The full listing should be set down exactly as it reads.

########

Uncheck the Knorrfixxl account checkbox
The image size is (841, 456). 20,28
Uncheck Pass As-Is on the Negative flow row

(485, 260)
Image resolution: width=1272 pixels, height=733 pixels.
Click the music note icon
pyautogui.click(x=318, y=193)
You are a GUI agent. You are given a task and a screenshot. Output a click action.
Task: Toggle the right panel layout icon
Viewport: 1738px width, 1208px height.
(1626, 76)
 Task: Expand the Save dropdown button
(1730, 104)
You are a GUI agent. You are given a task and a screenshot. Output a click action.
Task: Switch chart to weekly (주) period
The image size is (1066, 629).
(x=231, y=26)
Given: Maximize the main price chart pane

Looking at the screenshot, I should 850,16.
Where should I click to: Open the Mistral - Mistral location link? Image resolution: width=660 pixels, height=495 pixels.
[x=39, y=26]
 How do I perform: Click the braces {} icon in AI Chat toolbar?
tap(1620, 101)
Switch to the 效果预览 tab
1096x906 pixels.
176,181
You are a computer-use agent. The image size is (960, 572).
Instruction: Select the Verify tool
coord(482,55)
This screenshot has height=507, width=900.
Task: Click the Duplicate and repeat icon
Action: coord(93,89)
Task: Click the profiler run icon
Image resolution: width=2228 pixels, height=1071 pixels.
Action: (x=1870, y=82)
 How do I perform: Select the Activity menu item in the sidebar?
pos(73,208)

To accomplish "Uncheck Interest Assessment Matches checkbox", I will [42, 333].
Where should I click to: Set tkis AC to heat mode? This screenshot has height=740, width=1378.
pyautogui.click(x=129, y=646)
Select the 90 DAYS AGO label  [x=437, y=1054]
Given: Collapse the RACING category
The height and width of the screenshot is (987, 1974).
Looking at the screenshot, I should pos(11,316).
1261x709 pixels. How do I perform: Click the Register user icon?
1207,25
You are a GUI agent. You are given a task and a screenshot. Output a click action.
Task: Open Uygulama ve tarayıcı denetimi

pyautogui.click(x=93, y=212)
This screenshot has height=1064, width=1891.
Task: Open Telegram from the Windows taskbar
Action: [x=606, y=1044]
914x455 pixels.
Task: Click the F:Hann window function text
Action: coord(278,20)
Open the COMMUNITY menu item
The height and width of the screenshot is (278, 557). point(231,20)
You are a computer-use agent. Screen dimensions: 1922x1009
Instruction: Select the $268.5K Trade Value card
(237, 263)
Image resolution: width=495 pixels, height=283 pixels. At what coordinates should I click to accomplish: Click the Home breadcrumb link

########

:: SOLUTION TO THE PROBLEM ::
Uncheck the Knorrfixxl account checkbox
The image size is (841, 456). 20,28
Uncheck Pass As-Is on the Negative flow row

(485, 260)
Image resolution: width=1272 pixels, height=733 pixels.
Click the music note icon
pyautogui.click(x=318, y=193)
You are a GUI agent. You are given a task and a screenshot. Output a click action.
Task: Toggle the right panel layout icon
Viewport: 1738px width, 1208px height.
(1626, 76)
 Task: Expand the Save dropdown button
(1730, 104)
You are a GUI agent. You are given a task and a screenshot. Output a click action.
Task: Switch chart to weekly (주) period
The image size is (1066, 629).
(x=231, y=26)
Given: Maximize the main price chart pane

Looking at the screenshot, I should 850,16.
Where should I click to: Open the Mistral - Mistral location link? Image resolution: width=660 pixels, height=495 pixels.
[x=39, y=26]
 How do I perform: Click the braces {} icon in AI Chat toolbar?
tap(1620, 101)
Switch to the 效果预览 tab
1096x906 pixels.
176,181
You are a computer-use agent. The image size is (960, 572).
Instruction: Select the Verify tool
coord(482,55)
This screenshot has height=507, width=900.
Task: Click the Duplicate and repeat icon
Action: coord(93,89)
Task: Click the profiler run icon
Image resolution: width=2228 pixels, height=1071 pixels.
Action: (x=1870, y=82)
 How do I perform: Select the Activity menu item in the sidebar?
pos(73,208)

To accomplish "Uncheck Interest Assessment Matches checkbox", I will [42, 333].
Where should I click to: Set tkis AC to heat mode? This screenshot has height=740, width=1378.
pyautogui.click(x=129, y=646)
Select the 90 DAYS AGO label  [x=437, y=1054]
Given: Collapse the RACING category
The height and width of the screenshot is (987, 1974).
Looking at the screenshot, I should pos(11,316).
1261x709 pixels. How do I perform: Click the Register user icon?
1207,25
You are a GUI agent. You are given a task and a screenshot. Output a click action.
Task: Open Uygulama ve tarayıcı denetimi

pyautogui.click(x=93, y=212)
This screenshot has height=1064, width=1891.
Task: Open Telegram from the Windows taskbar
Action: [x=606, y=1044]
914x455 pixels.
Task: Click the F:Hann window function text
Action: coord(278,20)
Open the COMMUNITY menu item
The height and width of the screenshot is (278, 557). point(231,20)
You are a computer-use agent. Screen dimensions: 1922x1009
Instruction: Select the $268.5K Trade Value card
(237, 263)
Image resolution: width=495 pixels, height=283 pixels. At what coordinates should I click to accomplish: Click the Home breadcrumb link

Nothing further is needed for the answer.